It consists of a building in two floors with arcades surrounding a courtyard. The exterior has later been partly remodelled in renaissance style. The architecture of the Collegio is peculiarly Italian in the use of the loggia, but shares a characteristic of medieval college buildings in England and France, in being arranged around a central rectangular court. Bas reliefs of the coat of arms of Spain are located above the two main entryways.

The portico once had frescoes by Annibale Carracci, but a travellers guide published in 1857 reported them having "almost disappeared". The guidebook goes on to describe two frescoes by Bartolommeo Bagnacavallo:

In the upper loggia is the fine fresco by Bagnacavallo, representing the Virgin and Child, St. Elizabeth, St. John, and St. Joseph, with an angel above scattering flowers, and the Cardinal founder kneeling in veneration. But the great fresco of Bagnacavallo, representing Charles V crowned in S. Petronio by Clement VII, although much injured, is by far the most interesting work, because it is a contemporary record. From this circumstance we may regard the picture as a series of authentic portraits, in the precise costume of the period.

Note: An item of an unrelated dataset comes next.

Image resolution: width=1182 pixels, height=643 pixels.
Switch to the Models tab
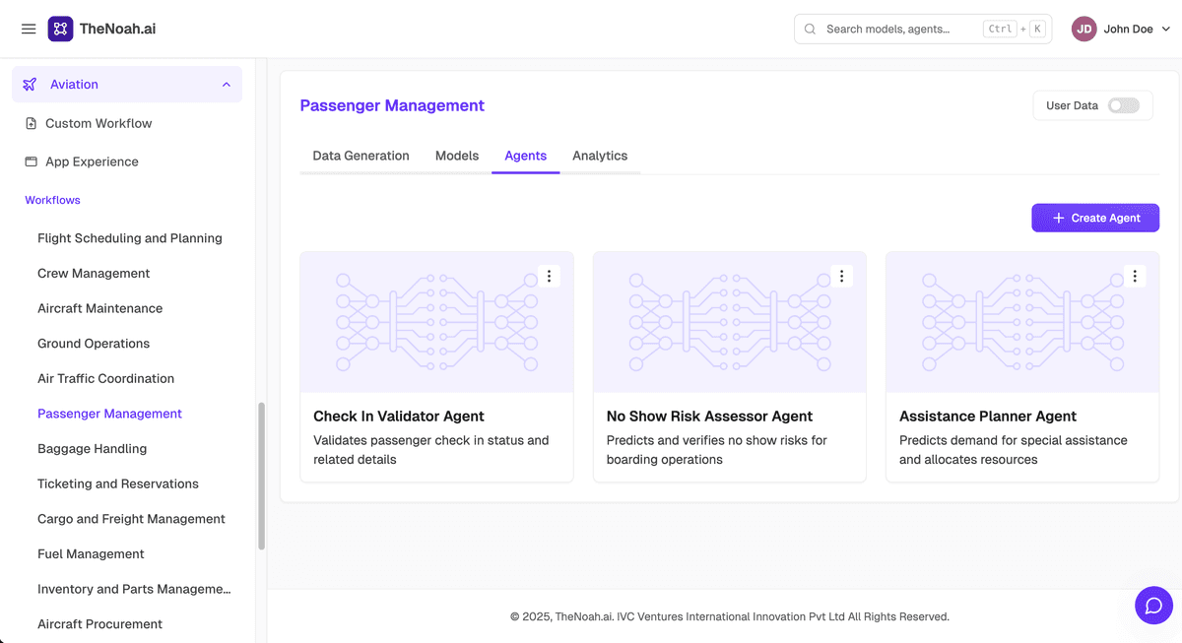(457, 156)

The book also mentions artwork in the chapel: "some frescoes by C. Procaccini and a Sta. Marguerite by G. Francia."

The frescoes by Camillo Procaccini in the apse the S. Clemente chapel were painted in 1582 but destroyed in 1914. The S. Clemente also features an altarpiece by Marco Zoppo from the mid-15th century.

== News ==

=== 2012 Europa Nostra Award ===
In 2012 the Royal Spanish College at Bologna was awarded with the Europa Nostra Price on its conservation category. The Jury declared:
"There could hardly be a finer example of our shared European heritage: a medieval college for Spanish students in an Italian university – the oldest university in the World – using the Italian motif of a loggia around a courtyard, reminiscent of the collegiate architecture of England or France. The Jury admired the beauty and detail of this meticulous restoration, especially of the frescoes, and the courage and determination shown in sustaining both momentum and funding over such a long period."
Also, the Jury underlined the effort on the restoration works by the college, without any official subvention during the period 1978–2010, when important frescoes were discovered inside the building:
“The aim of the long restoration work undertaken was to achieve an architectural consolidation and the recuperation of the forgotten artistic qualities of a palace that holds an exceptional meaning for European culture: the Royal Spanish College in Bologna. The College was founded in 1364 by Cardinal Gil de Albornoz, and endowed with the Royal title by Emperor Charles V in 1530. It is the only university college in continental Europe to have remained active from the Middle Age until today. After a long and costly period of restoration initiated in 1978, the works finished in December 2010, with the discovery and restoration of the frescoes in the royal chamber and antechamber. The magnitude of the historical research, as well as the scope of the works and the absence of external subsidies must be taken into account when considering the 32-year-long restoration, during which the most difficult task was the financial restructuring of the foundation’s heritage.”